Page 5 of It's Complicated

With a flash of challenge in her eyes, Lori leans into me, whispering in my ear, “Not even if I left wet towels on the bathroom floor?”

It’s been years since she’s been so close. Years since I’ve wanted to kiss her so badly. I push her back and turn her around, gently shoving her toward the couch. “Come on, Bridget Jones… enough with the smart talk.”

Lori sags on the cushions, pouting. “I prefer to picture myself as Julia Roberts inMy Best Friend’s Wedding.”

I raise my eyebrows at that and drop down next to her—but at a safe distance. “Didn’t she lose the guy in the movie?”

“At least she fought with honor. Me? I haven’t done a single thing to stop this dreadful wedding from happening.”

“Would you really want to jeopardize Aiden’s happiness?”

She unzips one boot, kicks it under the coffee table, and moves on to the other one. “You want the honest answer or the politically correct one?”

The second boot joins the first, and she sits on the couch in a butterfly pose.

“You know you can be your horrible self around me, Lola.”

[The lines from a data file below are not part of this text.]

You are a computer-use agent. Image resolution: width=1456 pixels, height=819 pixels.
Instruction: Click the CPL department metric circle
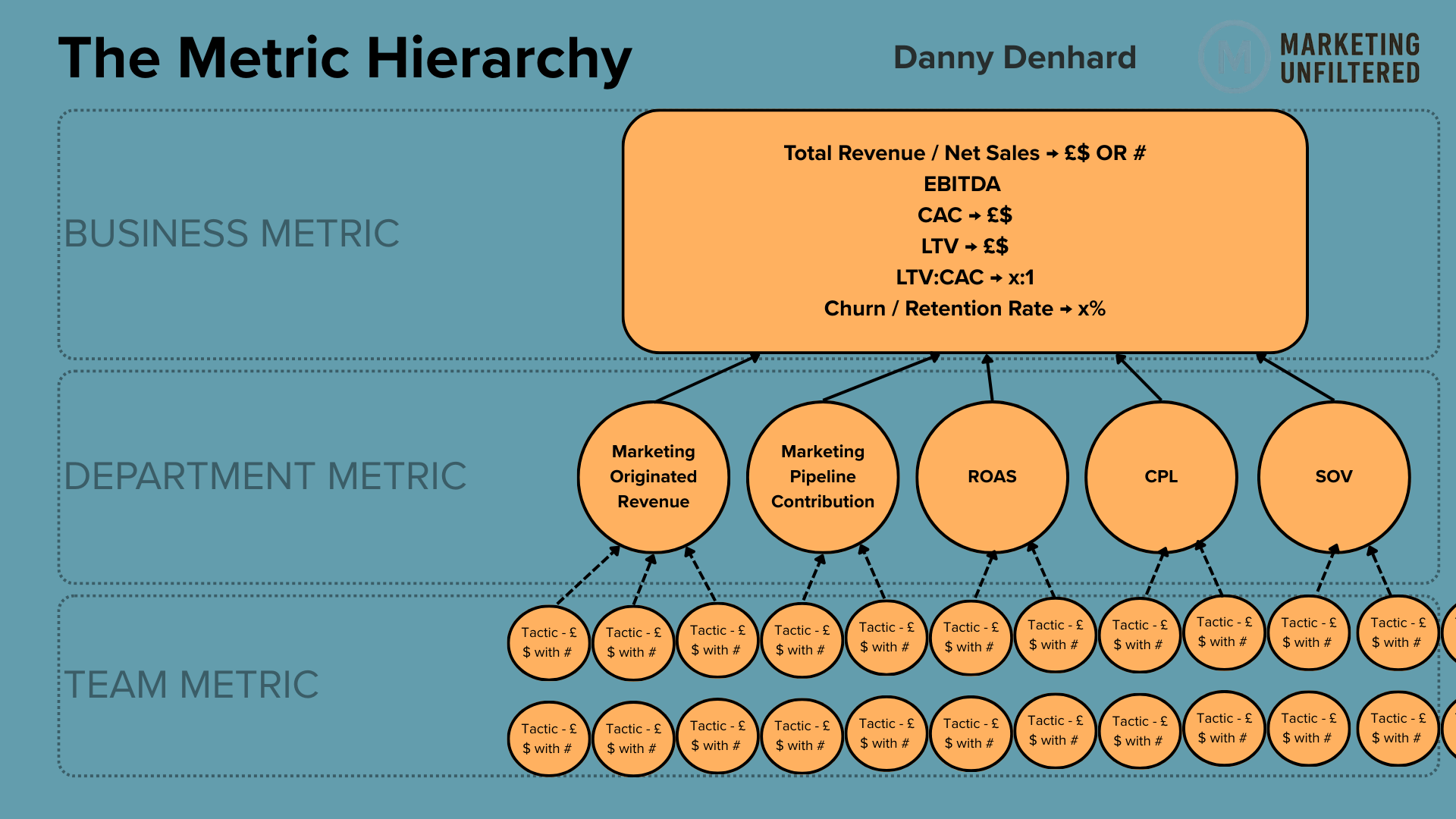pyautogui.click(x=1160, y=476)
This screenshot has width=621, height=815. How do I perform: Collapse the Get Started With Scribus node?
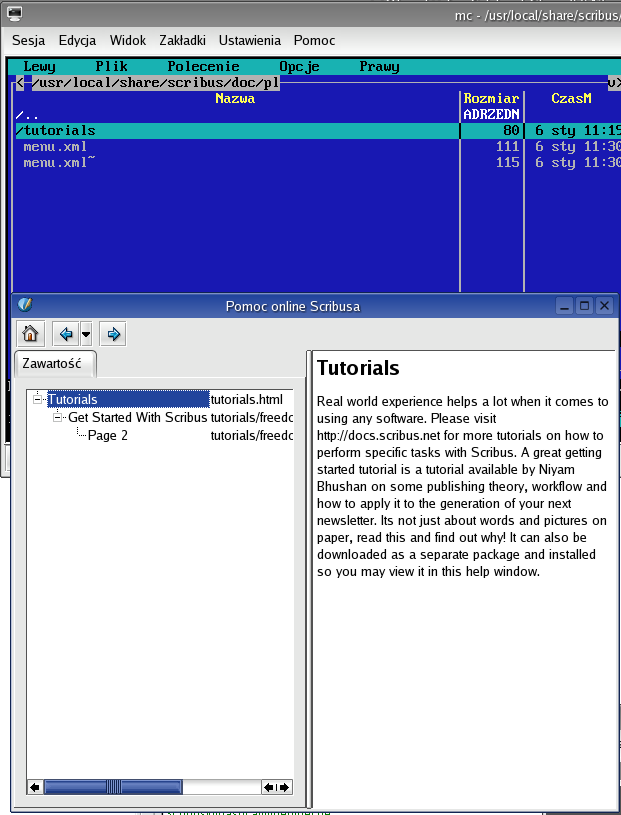pyautogui.click(x=59, y=417)
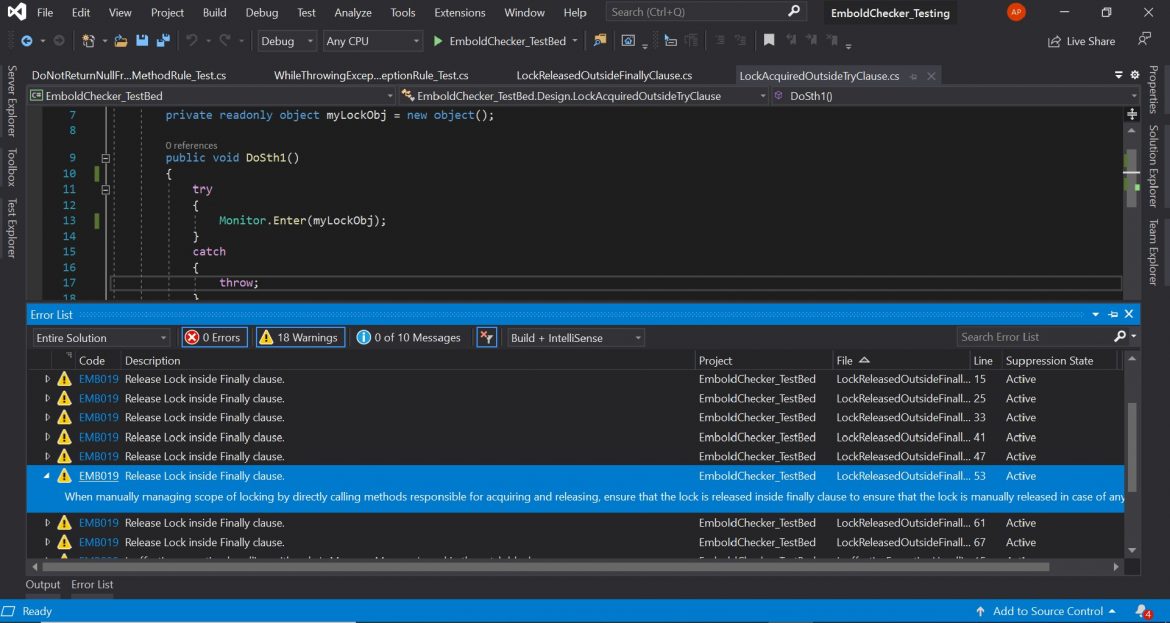The image size is (1170, 623).
Task: Open the Entire Solution scope dropdown
Action: (x=100, y=337)
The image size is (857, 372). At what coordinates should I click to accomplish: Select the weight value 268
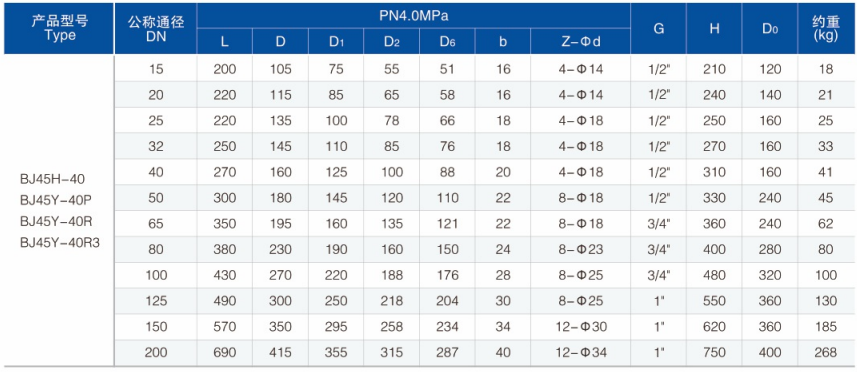click(826, 353)
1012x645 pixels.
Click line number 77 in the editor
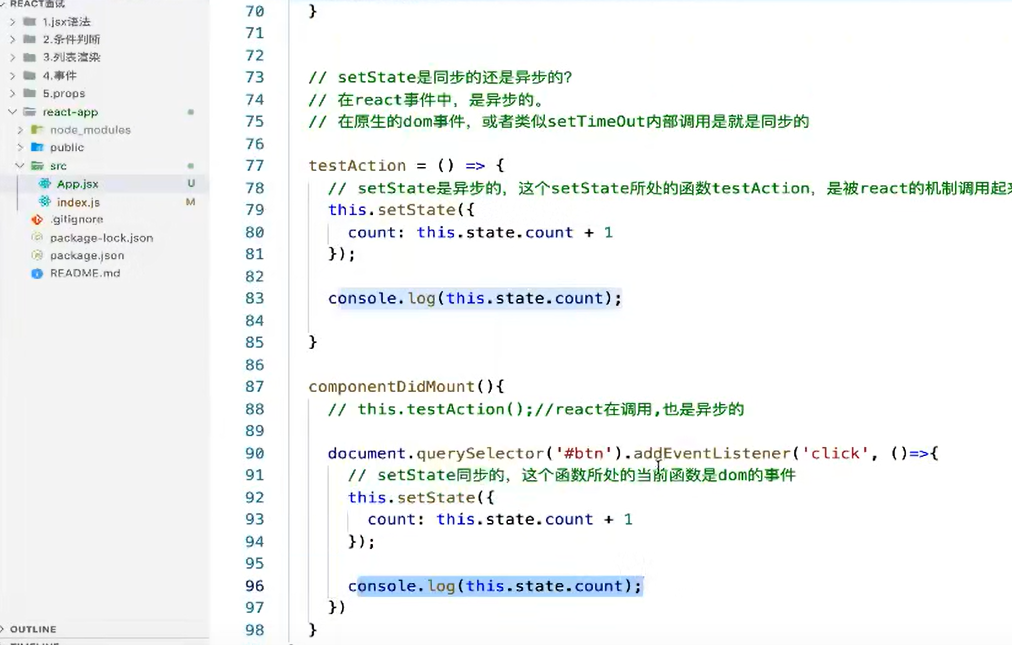click(x=254, y=165)
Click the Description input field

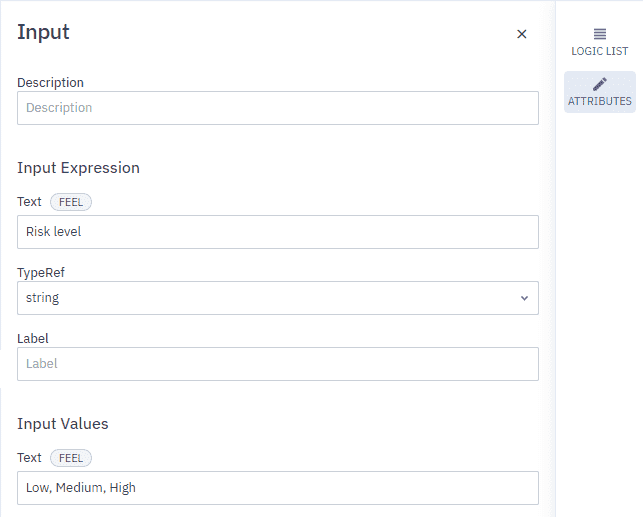point(278,108)
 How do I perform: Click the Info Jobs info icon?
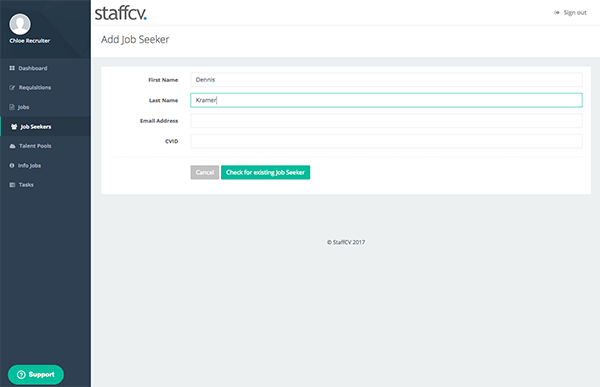pos(12,165)
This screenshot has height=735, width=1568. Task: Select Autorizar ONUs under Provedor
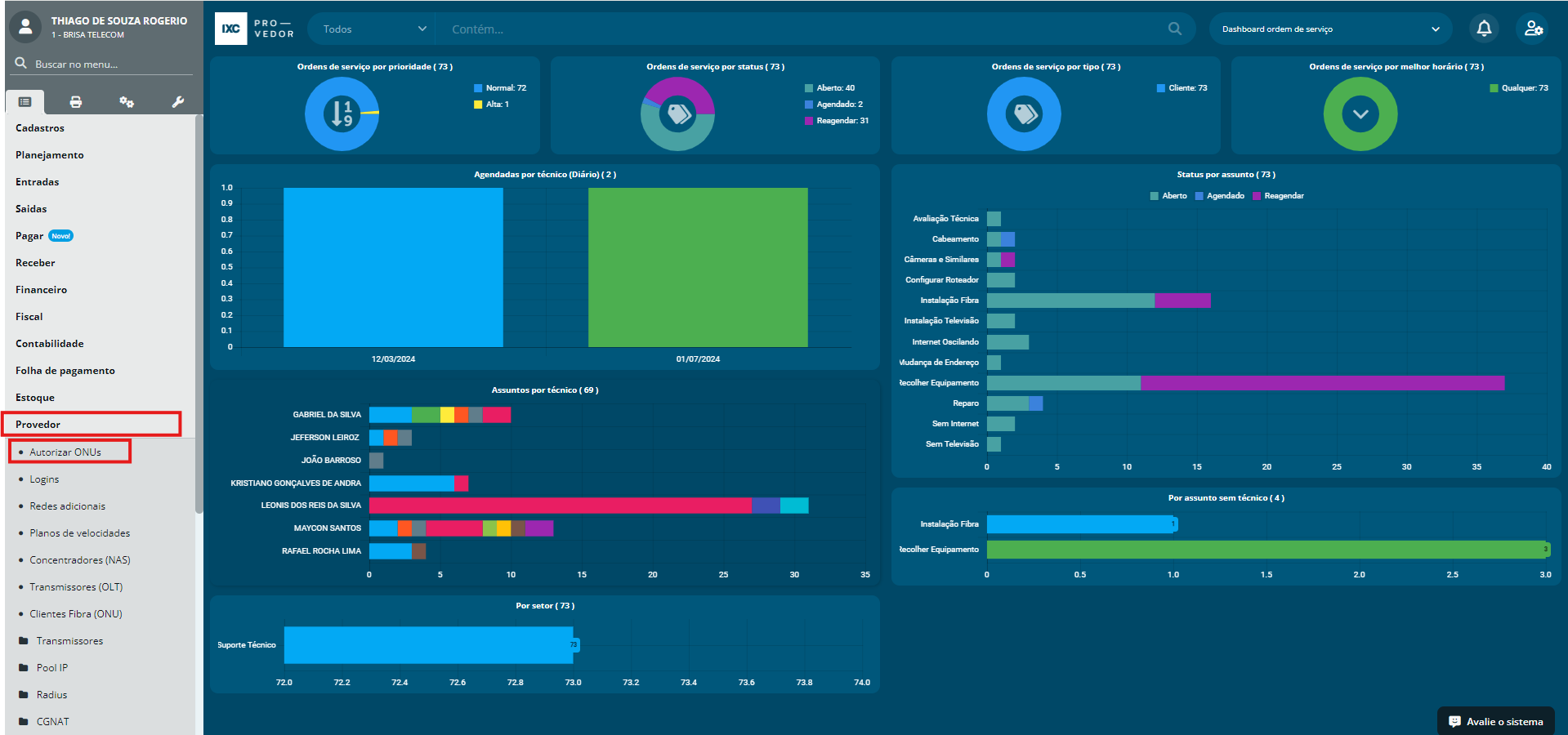[65, 452]
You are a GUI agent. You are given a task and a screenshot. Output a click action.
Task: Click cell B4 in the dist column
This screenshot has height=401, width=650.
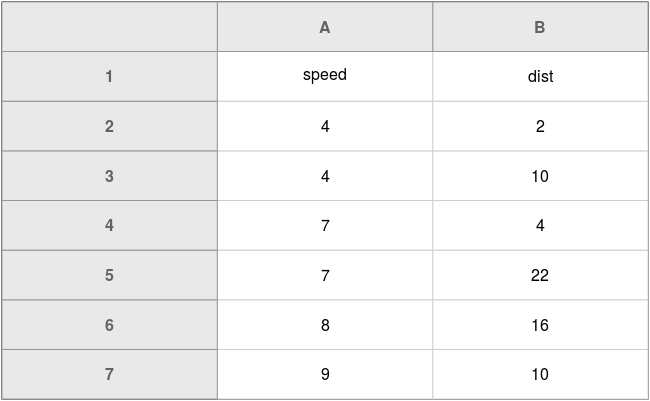point(540,226)
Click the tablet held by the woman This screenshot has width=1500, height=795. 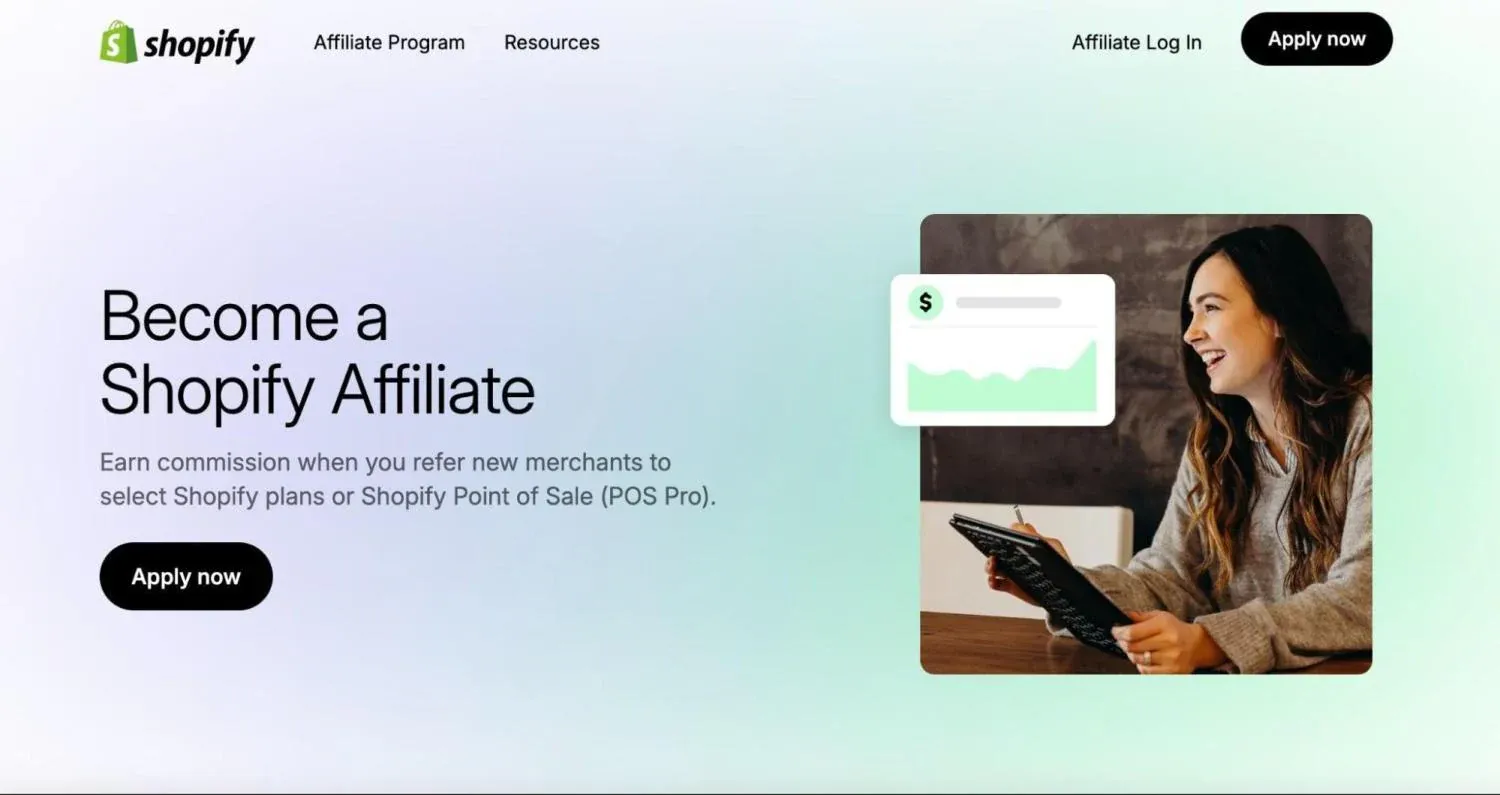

Lori throws me a pillow and exhales a long, hard breath. “Honestly, I don’t know, Jace. I have nothing against Kirsten personally, but she’s so… I don’t know… shiny?”

I scowl at her. “What’s wrong with shiny?”

She laughs. “Nothing, I’m just saying she’s like a shiny new toy. Come on, did you see her shoes the other night?”

I can’t help but laugh, too. “Her high heels are the least of Aiden’s problems, Lola.”

I hate how eager her face becomes. “Why? You have some dirt on her?”

“Nope, just agreeing she errs on the high-maintenance side.”

“So why does he put up with her?”

“Because he loves her?”

Lori hurls the remaining pillow at my head. “Now you’re just being vile.”

I shrug. “Oh, you know me. I’m always the villain in every fairy tale.”

Lori rolls her eyes. “Yeah, that’s why we get along so well.”

I glance over at her and recognize the sadness in her eyes that she tries to hide with humor.

Lori smiles. She’s even more beautiful when she does. But the smile doesn’t reach her eyes, she’s only putting on a brave face. And I wish I could be the one to make that beautiful smile reach her eyes, the one to make her happy. That’s when I realize how badly I want to kiss her—again. Proximity isn’t good for me.

I want to press my lips on her neck and wipe that heartache away forever. I want to drag my mouth up along the curve of her jaw to whisper in her ear how special she is, how badly I want to kiss her, but there’s no way she’d reciprocate.

Struggling to keep my impulses in check, I scoot further down to my side of the couch. Lori steals back one of the pillows and settles down, a hand on her chest as she hugs it for comfort.

“Thank you,” she whispers, looking at me with Bambi eyes.

“What for?”

“You’re the only person in the world who could’ve made me smile today.” I want to tell her I can see through her fake smiles, that I know I’m not who she needs but wish with everything I have that I could be.

Instead, I do what I always do. Keep quiet. Keep my feelings to myself. Play aloof. Always the villain never the hero. “Careful there, or my reputation will get a hit.”

“Don’t worry, I won’t tell any of the ladies you’re not really the dangerous bad boy they want you so hard to be.”

I chuckle, but the sound is bitter. It grates on my throat. None of the women I’ve been with have ever meant anything.